When the Final CP process is requested, any disputes submitted through the MSPRP will be resolved within 11 business days of receipt of the dispute.  Once all disputes have been resolved, and the case is within 3 days of settling, the beneficiary or their authorized representative will be able to request a Final Conditional Payment Amount on the MSPRP.  Once calculated, this amount will remain the Final Conditional Payment Amount as long as:

  1. The case is settled within 3 calendar days of requesting the Final Conditional Payment Amount, and
  2. Settlement information is submitted through the MSPRP within 30 calendar days of requesting the Final Conditional Payment Amount.

How the NGHP recovery process works today

To understand the value of this announcement to simplify the final demand process, we need to revisit the recent changes in NGHP recovery and the new role of the Commercial Repayment Center (CRC).

Effective October 5, 2015, the CRC assumed responsibility for pursuing recovery directly from the applicable plan. Any recoveries initiated by the Benefits Coordination & Recovery Center (BCRC) prior to the October 2015 transition will continue to be the responsibility of the BCRC.  The typical recovery case, where Medicare is pursuing recovery directly from the applicable plan, now involves the following steps:

 1.  Medicare is notified that the applicable plan has primary responsibility

Medicare may learn of other insurance through a Medicare, Medicaid, and SCHIP Extension Act (MMSEA) Section 111 report or beneficiary self-report.
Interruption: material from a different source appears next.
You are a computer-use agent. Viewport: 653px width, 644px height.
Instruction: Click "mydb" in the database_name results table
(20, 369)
If Medicare is notified that the applicable plan is primary to Medicare, Medicare records are updated with this information.

2.  CRC searches Medicare records for claims paid by Medicare

The CRC begins identifying claims that Medicare has paid that are related to the case, based upon details about the type of incident, illness, or injury alleged. The claims search will include claims from the date of incident to the current date. If a termination date for Ongoing Responsibility for Medicals (ORM) has already been reported, the CRC will collect claims through and including the termination date.
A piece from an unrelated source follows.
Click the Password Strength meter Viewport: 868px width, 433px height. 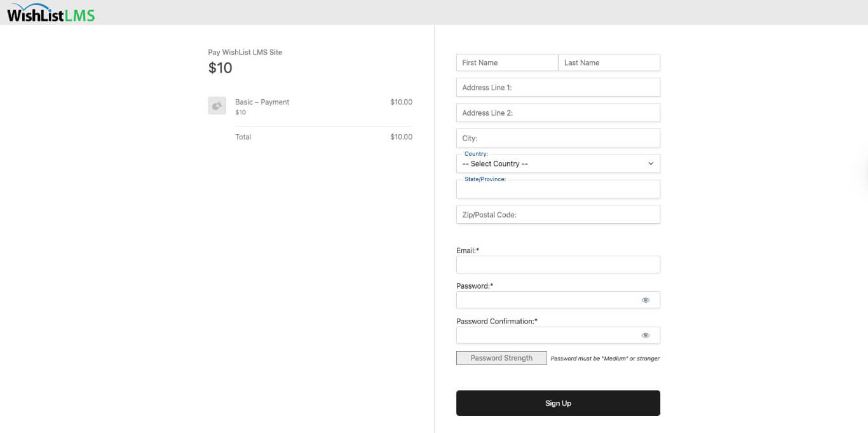[501, 357]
3.   CRC issues Conditional Payment Notice (CPN) to the applicable plan

The CPN provides conditional payment information. It advises the applicable plan that certain actions must be taken within 30 days of the date on the CPN or the CRC will automatically issue a demand letter. This notice includes a claims listing of all items and services that Medicare has paid that are related to the case. It also explains how to dispute any items and services that are not related to the case. A courtesy copy of the CPN is sent to the beneficiary and beneficiary’s attorney or other representative. The applicable plan’s recovery agent will also receive a copy of the CPN if the recovery agent’s information was submitted on the applicable plan’s MMSEA Section 111 report or the applicable plan has otherwise appointed a recovery agent by submitting a written authorization to the CRC.
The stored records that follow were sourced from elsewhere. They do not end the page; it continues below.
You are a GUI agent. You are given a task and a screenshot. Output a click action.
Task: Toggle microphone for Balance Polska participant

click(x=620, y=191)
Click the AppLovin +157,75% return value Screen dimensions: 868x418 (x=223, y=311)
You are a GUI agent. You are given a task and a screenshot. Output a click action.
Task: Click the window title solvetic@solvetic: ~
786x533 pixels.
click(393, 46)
Note: If a beneficiary or his or her attorney or other representative reports a no-fault insurance or workers’ compensation situation before the applicable plan submits a Section 111 report, the applicable plan will receive a Conditional Payment Letter (CPL). The CPL provides the same information as a CPN, but there is no specified response timeframe. When this occurs, the applicable plan is encouraged to respond to the CPL to notify the CRC if it does not have ORM and will not be reporting ORM through Section 111 reporting or if the applicable plan would like to dispute relatedness.

4.   Applicable plan submits a dispute

The applicable plan has 30 days to challenge the claims included in the CPN. The applicable plan may contact the CRC or use the Medicare Secondary Payer Recovery Portal (MSPRP) to respond to the CPN.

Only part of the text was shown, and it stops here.